#### EXERCISE PROMPT:
Below are the records. Reproduce exactly the lines from the one containing "Click the beaker experiments icon" through the final line, and omit any pictures.

==================================================

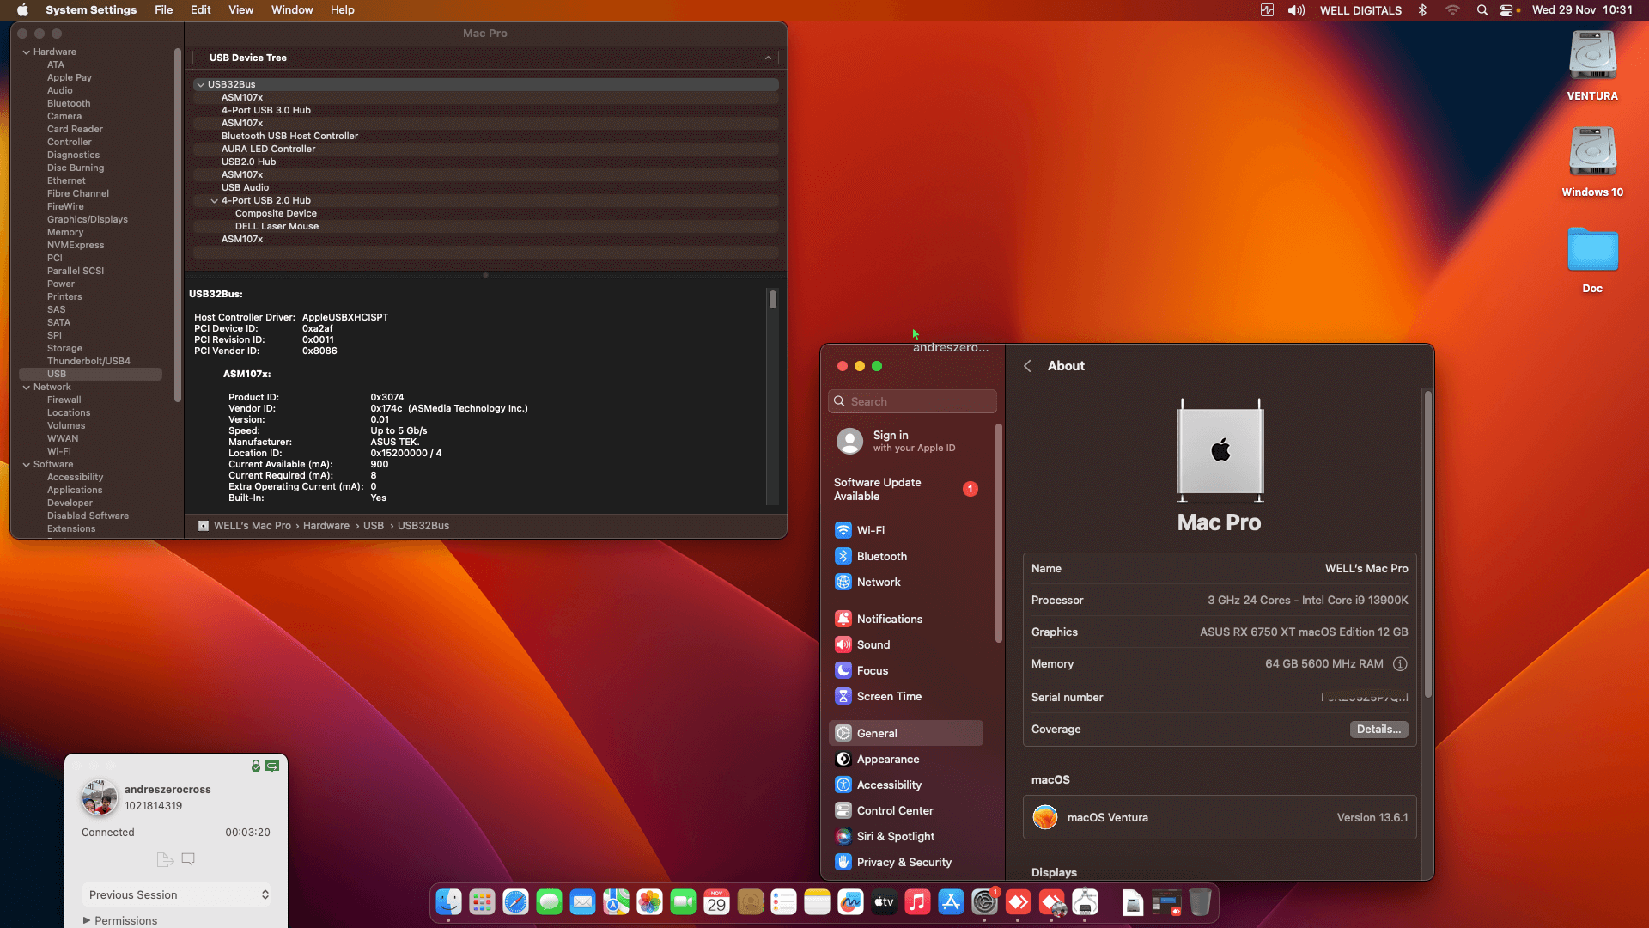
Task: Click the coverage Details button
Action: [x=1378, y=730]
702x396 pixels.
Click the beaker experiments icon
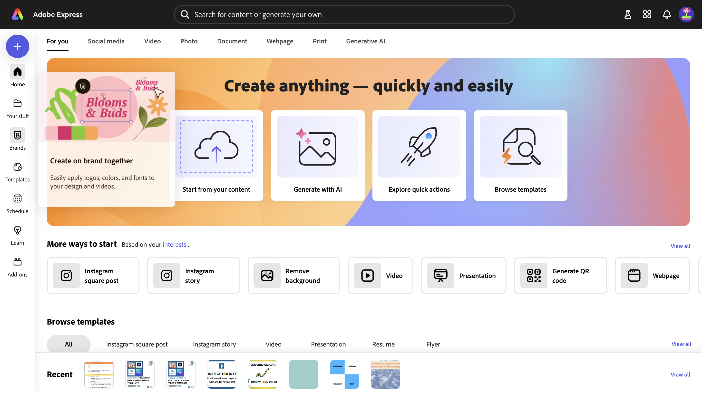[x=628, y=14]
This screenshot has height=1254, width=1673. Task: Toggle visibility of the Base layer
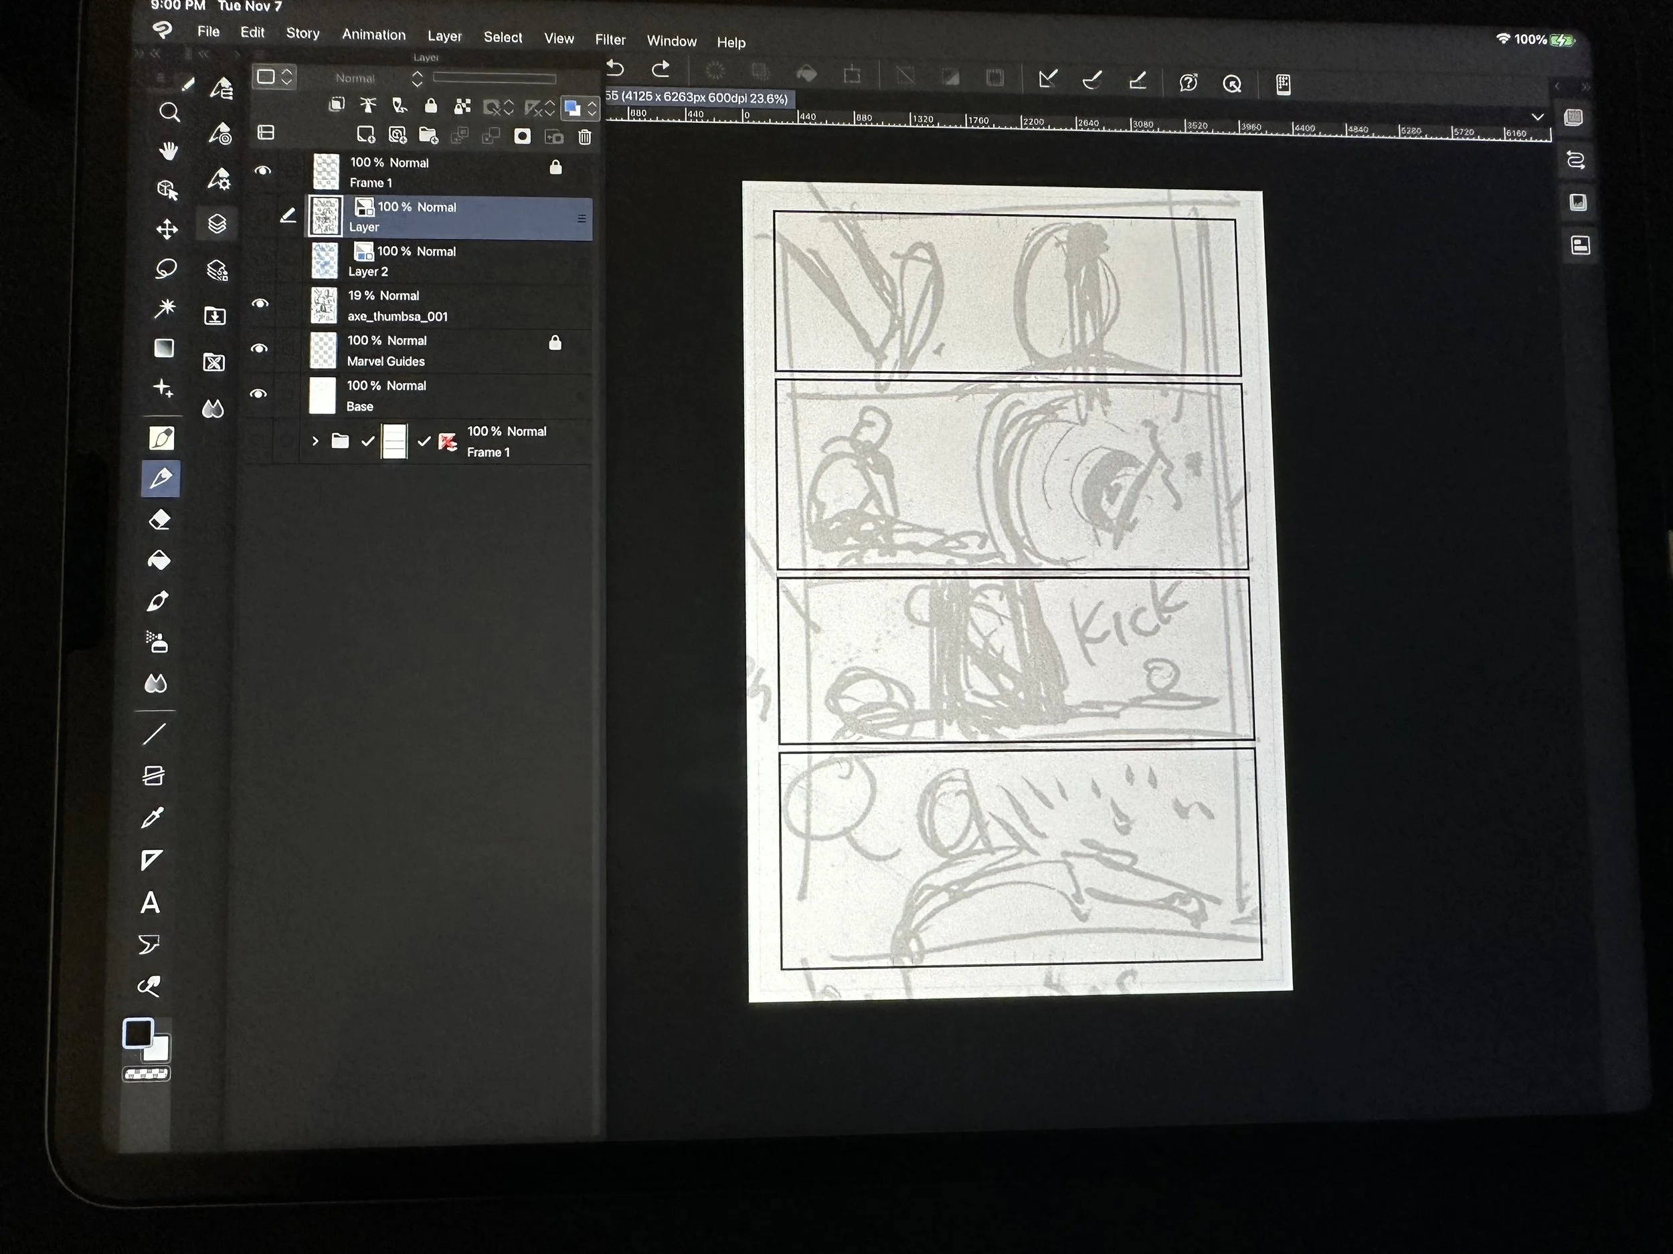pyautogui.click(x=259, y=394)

==================================================

#### RESULT BELOW:
Click the beaker experiments icon
[x=628, y=14]
This screenshot has height=1254, width=1673. Task: Toggle visibility of the Base layer
pyautogui.click(x=259, y=394)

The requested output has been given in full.